The Dreaded PI3K-PTEN-Akt-TOR Pathway
Scientists are not in the business of assigning names that make life easy for the rest of us, as illustrated by the PI3K-PTEN-Akt-TOR pathway. But you should read about it anyway, for the same reasons you read about research into calorie restriction and other aspects of metabolism and aging. It's good to know how we work, and gain an appreciation of how close scientists are to safely manipulating the core mechanisms on which a mammal is built:
Cancer, diabetes, and aging are related by their use of the PI3K-PTEN-Akt-TOR signaling pathway. This pathway controls how cells grow when nutrients are available and plays a role in how caloric restriction is able to extend lifespan. If parts of the pathway malfunction due to somatic or genetic mutations, cancer or diabetes can result. Thus, the pathway presents an exciting new frontier in medicine as researchers discover how to treat diseases by stopping the propagation of harmful signals and promoting the transmission of beneficial ones....
When nutrients are plentiful, growth factors spur the pathway to direct the cell toward growth and proliferation. If the pathway becomes overactive, however, cancerous growth results. Persistent activation by excess nutrients can lead to insulin resistance and diabetes. The pathway also appears to be involved in cellular senescence and aging in flies and worms and quite possibly in humans as well. Designing therapies to treat cancer, diabetes, and the aging process will be a challenge given the ubiquitous nature of this signaling pathway.
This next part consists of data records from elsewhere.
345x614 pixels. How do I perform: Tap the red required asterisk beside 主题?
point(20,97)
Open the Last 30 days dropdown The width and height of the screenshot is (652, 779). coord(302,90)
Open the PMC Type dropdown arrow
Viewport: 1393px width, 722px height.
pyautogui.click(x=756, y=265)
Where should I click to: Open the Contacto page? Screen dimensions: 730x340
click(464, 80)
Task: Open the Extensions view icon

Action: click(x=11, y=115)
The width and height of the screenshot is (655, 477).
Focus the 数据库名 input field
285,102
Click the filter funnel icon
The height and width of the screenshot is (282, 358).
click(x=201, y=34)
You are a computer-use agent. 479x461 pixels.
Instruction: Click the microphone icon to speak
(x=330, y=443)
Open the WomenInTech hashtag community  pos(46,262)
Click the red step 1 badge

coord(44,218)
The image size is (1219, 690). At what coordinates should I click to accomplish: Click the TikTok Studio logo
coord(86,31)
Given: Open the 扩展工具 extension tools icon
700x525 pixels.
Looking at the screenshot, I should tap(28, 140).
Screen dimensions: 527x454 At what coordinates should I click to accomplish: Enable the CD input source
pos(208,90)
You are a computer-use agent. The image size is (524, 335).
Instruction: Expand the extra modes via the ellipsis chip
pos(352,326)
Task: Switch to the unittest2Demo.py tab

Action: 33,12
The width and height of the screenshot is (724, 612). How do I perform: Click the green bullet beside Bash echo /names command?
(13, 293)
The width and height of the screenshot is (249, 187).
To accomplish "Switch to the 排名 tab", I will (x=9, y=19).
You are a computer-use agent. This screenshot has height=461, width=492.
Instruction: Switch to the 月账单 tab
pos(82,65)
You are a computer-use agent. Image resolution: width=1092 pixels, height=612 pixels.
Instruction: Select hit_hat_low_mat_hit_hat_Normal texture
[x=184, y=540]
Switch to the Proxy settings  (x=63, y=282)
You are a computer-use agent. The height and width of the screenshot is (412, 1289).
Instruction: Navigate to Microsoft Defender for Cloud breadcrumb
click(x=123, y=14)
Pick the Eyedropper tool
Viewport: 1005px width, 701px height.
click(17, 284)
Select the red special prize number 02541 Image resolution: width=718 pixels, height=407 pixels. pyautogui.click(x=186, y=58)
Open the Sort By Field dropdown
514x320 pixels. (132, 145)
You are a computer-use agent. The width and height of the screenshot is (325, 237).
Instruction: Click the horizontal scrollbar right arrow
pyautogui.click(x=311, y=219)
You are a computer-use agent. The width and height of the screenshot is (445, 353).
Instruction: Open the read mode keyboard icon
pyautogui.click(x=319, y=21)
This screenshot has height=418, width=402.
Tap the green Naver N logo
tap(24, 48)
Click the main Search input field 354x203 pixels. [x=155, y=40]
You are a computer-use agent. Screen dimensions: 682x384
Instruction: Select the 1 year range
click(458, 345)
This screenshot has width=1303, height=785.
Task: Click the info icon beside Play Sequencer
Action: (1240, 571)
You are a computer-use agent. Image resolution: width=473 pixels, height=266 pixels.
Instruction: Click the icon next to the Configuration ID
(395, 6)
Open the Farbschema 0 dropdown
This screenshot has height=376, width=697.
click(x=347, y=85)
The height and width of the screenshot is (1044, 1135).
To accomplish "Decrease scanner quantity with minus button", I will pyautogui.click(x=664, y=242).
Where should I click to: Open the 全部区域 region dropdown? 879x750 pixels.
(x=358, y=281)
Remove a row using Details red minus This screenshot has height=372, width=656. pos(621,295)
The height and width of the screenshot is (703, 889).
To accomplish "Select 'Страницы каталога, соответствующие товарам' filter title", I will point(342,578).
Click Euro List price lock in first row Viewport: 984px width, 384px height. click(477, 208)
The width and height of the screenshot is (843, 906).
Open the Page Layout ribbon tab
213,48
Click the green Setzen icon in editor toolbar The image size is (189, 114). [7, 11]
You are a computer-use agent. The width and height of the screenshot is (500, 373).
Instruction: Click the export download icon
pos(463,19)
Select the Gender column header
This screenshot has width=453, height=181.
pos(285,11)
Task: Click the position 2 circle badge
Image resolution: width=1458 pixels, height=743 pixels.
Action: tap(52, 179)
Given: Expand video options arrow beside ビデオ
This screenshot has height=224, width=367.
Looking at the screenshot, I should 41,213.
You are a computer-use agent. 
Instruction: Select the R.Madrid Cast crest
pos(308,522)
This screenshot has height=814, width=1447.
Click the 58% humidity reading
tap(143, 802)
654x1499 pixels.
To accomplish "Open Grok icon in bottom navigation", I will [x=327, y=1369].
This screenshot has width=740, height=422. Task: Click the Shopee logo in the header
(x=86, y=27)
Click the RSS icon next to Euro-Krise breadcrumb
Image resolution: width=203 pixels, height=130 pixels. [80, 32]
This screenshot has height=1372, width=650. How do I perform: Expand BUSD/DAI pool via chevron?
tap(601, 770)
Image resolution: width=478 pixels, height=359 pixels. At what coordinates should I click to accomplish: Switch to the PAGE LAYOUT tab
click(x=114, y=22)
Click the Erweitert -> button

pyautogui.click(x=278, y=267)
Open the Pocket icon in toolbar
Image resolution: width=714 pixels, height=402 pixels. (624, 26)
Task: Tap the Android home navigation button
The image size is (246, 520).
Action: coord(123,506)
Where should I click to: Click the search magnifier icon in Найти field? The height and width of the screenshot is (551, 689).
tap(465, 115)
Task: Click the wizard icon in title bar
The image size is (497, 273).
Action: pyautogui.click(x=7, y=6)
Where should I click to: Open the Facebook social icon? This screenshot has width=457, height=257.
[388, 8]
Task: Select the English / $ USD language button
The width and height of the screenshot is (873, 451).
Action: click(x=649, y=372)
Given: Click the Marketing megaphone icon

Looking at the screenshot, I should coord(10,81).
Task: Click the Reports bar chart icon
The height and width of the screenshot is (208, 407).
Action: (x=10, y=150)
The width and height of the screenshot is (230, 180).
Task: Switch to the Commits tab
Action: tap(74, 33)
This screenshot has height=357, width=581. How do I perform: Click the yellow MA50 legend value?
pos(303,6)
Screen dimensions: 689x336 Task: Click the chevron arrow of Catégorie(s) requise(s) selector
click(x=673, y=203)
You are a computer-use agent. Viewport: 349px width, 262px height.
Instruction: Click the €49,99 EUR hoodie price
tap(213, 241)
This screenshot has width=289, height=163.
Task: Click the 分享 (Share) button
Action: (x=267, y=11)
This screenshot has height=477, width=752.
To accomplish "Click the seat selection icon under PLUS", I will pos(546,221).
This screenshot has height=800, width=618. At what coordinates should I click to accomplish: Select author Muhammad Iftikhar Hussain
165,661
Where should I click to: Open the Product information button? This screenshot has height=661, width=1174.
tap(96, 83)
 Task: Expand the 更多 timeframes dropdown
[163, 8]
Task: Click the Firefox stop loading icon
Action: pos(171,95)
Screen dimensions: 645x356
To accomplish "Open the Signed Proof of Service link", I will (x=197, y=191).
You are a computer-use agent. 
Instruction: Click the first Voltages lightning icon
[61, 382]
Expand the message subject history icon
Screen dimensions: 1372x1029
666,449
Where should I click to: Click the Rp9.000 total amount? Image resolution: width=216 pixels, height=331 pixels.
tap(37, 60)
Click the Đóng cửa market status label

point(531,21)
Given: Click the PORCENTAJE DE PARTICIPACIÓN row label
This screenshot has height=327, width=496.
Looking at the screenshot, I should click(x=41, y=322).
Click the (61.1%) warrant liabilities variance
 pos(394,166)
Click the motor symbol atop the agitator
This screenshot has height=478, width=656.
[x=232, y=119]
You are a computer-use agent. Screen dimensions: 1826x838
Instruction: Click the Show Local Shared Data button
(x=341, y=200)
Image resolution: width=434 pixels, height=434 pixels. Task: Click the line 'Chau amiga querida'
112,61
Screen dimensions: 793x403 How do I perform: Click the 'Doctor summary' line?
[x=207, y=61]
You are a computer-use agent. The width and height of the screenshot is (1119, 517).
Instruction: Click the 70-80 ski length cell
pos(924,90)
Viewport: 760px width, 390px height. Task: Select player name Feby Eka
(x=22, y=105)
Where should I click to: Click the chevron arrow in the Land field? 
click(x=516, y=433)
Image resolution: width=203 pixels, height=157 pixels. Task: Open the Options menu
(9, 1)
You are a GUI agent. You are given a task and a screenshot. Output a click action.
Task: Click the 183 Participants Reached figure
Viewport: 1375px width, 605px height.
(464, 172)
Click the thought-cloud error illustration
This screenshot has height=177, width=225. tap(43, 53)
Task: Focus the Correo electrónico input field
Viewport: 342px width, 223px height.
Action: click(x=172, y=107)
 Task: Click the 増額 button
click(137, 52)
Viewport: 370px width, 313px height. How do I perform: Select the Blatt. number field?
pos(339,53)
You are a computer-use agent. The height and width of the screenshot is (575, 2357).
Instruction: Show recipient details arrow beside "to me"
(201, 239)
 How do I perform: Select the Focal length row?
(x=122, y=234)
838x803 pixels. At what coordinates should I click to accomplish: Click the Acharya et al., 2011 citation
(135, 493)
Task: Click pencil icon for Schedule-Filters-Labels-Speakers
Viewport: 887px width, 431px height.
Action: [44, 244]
A challenge if you're of the school that believes the only way to tackle aging is to slow it down somewhat by redesigning metabolism, a hugely complex task that produces results of very limited benefit to those who are already old.
There is an alternate way forward, however: learn to repair the metabolism we have, and that we have invested so much time in understanding. Reversing or fixing the known biochemical changes that are the root of aging is arguably no harder - and arguably very much easier - than changing our metabolism. Yet progress along this path would greatly benefit those already old by producing therapies capable of rejuvenation rather than just a slowing of aging.
Work that leads to a greater understanding of our biochemistry will never be a waste - but it is very possible for the research community to head down a path that will never produce rejuvenation therapies in time to help those of us reading this now. Our job is to do our best to avoid that outcome.